The book derives its title from "Early Portion." Sipping tea and reading an anthology of 20th century German poets, the speaker recovers his 'reverence for rain.' This causes him to wonder, with a loaded significance,
how the dust
of mothwings with-
stands the downpour
when even my
lightest touch
smears it away.
~ . ~
Anne Blonstein, A House of Nettles
Emotional chromatics: once removed from public commerce in prosaic idioms ('I feel blue,' 'I saw red'), how fascinatingly unagreed-upon they are. Rimbaud's match of color to vowel—the simplest paradigm—doesn't hold for most poets; but then, of course, he never intended it to be normative.
In the vivid environment of Anne Blonstein's collection, titled for and coherent around its multi-part centerpiece poem, normative hues wear the convincing authenticity of nightmare, that inescapable parallel universe in which survival depends on parsing symbols and on relearning the native language.
Begun in blackness, Blonstein's colors thereafter seem to self-select, organically, fragmenting the spectrum into meanings which she never imposes, leaving the reader to intuit their gradations of menace and comfort. For this reader, azure in a space where sky is not quickly comes to represent both threat and fear, as hot propagations of cruelty advance beyond rodents and snakes to the chill of a blue spider. Soon, a woman briefly brings light as she pulls on torn white tights, 'laddered / with the screams of a thousand silkworms,' and with that, the spectral bits disperse onto the page.
All but the last of these poems are aptly tiny, almost shrunken, the line and voice physically cautious as though breaking for a stanza could be dangerous, in their texts not a single upper case letter ventured. But if music is timid ('spiders that spin wrong' as 'canaries sing an ochred song,'), imagery is bold despite its confinement, and always the scent of Swiss pine seeps in.
Evergreen finds its color-wheel companion even if the blue fear seeks no orange opposite. A bride weds in red, then sleeps 'beneath sheets of sea lavender / with fifteen pink sheep.' However gently, the blue has crept in with her. ("She Doesn't Want an Older Heart") Men know fear well: 'a mirror / hanging somewhere in the forest. / you cannot draw the badgers from it.' ("Perhaps He Was Afraid") And they bring it. In "Tomorrow," a piece with 9/11 redolence, the bishops have their 'purpled prayers,' the muezzin their 'still calls,' the Jews their 'endless stories,' while rubble makes dustbeds of poppies.

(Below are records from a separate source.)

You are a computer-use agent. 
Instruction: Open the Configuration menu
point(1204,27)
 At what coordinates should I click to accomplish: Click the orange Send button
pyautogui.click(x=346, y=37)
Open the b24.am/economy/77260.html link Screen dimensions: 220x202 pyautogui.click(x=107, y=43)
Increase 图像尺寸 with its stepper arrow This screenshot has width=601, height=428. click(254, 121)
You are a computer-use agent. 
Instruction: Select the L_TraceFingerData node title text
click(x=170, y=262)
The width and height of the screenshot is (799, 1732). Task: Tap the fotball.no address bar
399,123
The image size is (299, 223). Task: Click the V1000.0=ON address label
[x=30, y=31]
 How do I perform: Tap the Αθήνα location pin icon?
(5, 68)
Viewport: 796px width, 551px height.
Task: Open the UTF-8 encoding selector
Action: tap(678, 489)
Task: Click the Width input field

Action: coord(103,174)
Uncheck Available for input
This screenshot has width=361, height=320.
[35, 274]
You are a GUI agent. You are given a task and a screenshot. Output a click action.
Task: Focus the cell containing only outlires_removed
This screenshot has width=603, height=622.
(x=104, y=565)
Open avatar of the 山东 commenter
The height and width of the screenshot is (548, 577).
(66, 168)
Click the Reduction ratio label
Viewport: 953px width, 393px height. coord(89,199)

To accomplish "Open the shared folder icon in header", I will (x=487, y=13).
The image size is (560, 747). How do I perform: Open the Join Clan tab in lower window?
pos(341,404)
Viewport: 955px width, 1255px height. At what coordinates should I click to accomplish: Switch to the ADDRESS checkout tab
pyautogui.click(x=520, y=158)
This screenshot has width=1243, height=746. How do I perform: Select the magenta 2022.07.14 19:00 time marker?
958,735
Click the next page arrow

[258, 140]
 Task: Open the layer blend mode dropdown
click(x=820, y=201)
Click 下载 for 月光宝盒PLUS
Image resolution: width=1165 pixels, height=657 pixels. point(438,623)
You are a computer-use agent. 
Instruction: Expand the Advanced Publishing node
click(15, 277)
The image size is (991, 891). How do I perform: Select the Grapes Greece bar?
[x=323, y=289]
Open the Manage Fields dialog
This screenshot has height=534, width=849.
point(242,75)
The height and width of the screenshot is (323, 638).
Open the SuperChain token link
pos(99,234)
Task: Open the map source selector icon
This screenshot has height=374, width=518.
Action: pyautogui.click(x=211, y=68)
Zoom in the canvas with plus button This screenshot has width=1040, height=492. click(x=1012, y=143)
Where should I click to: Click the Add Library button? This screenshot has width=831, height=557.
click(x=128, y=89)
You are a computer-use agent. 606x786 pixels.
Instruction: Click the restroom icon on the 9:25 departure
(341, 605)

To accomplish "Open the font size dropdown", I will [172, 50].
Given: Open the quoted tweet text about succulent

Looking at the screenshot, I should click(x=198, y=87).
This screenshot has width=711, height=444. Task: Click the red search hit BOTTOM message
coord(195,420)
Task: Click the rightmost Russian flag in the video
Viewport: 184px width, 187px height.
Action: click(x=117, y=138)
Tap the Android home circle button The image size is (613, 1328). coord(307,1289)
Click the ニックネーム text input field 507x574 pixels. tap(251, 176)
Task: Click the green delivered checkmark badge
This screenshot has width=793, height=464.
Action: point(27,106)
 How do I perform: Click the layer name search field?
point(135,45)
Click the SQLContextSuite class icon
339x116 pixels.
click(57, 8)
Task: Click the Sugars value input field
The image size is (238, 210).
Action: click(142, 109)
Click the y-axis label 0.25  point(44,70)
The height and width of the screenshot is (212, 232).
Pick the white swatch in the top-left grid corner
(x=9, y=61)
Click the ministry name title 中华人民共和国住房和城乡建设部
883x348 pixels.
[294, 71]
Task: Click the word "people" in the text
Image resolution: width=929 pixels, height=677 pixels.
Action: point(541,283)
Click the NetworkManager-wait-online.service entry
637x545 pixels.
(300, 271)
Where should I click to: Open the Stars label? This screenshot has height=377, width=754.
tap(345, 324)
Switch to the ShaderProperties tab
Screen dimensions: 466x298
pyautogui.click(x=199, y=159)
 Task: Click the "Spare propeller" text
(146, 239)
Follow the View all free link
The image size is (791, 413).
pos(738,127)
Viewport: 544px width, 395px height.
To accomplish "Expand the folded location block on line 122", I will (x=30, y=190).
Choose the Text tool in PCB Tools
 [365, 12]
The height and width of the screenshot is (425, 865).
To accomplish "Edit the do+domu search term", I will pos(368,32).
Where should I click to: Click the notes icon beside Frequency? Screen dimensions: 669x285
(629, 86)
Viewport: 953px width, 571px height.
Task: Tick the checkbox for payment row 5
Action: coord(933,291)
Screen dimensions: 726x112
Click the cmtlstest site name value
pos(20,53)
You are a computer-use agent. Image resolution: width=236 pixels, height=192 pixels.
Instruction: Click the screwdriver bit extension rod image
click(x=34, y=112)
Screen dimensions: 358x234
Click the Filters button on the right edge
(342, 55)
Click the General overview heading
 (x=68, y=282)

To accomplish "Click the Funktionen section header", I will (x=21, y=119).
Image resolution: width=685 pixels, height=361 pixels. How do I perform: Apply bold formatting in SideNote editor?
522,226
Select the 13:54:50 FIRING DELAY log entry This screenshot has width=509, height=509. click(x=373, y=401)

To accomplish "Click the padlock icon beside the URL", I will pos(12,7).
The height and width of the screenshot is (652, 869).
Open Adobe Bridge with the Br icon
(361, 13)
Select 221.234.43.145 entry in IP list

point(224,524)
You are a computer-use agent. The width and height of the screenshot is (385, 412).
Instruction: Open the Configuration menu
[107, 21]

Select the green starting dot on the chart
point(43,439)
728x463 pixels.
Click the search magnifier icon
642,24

Mid-book, in the title poem, a bride walks through mud, her feet shod in lilies, near stones founded on yellow — 'in the fearleaves is there magic enough / to green our dreams?' The new pair
cooked up time
in a room of pine fed it
to the blue spiders.
infinity sits between them
intimacy an experiment
with flesh instruments.
No Miss Muffet, no Heidi destined for lavender, the arresting final poem ("Quiet Along the Answers") names a girl for the first time, and it is Alice who stands in a red dress on a ridge among the pines, 'taller and less stiff' than any tree. Her twin sister, smaller and identically dressed, stands in the sea. Their friends swim in air. All watch as a black biplane crashes into the 'mauled surface' of a field.
'Alice won't cry at the funeral,' we read. Perhaps blue is not men's fear after all, but rather, the compassion women learn to develop for it.